Universality and intermittency in relativistic turbulent flows of a hot plasma

TL;DR

This study uses high-order numerical simulations to analyze relativistic turbulence in hot plasmas, revealing that relativistic effects enhance intermittency and high-order statistical deviations while preserving classical low-order turbulence features.

Contribution

It provides the most accurate simulations to date of driven relativistic turbulence, highlighting the impact of relativistic effects on intermittency and statistical properties.

Findings

Relativistic effects significantly increase flow intermittency.

Low-order statistics remain universal and align with Kolmogorov theory.

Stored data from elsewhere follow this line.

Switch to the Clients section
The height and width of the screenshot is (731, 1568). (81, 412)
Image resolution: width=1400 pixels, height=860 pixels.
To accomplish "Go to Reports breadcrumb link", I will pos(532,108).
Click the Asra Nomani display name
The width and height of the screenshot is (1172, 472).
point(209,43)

High-order statistics and intermittency are notably affected by relativistic dynamics.

Abstract

With the aim of determining the statistical properties of relativistic turbulence and unveiling novel and non-classical features, we resent the results of direct numerical simulations of driven turbulence in an ultrarelativistic hot plasma using high-order numerical schemes. We study the statistical properties of flows with average Mach number ranging from $\sim 0.4$ to $\sim 1.7$ and with average Lorentz factors up to $\sim 1.7$. We find that flow quantities, such as the energy density or the local Lorentz factor, show large spatial variance even in the subsonic case as compressibility is enhanced by relativistic effects. The velocity field is highly intermittent, but its power-spectrum is found to be in good agreement with the predictions of the classical theory of Kolmogorov. Overall, our results indicate that relativistic effects are able to significantly enhance the intermittency of the flow and affect the high-order statistics of the velocity field, while leaving unchanged the low-order statistics, which instead appear to be universal and in good agreement with the classical Kolmogorov theory. To the best of our knowledge, these are the most accurate simulations of driven relativistic turbulence to date.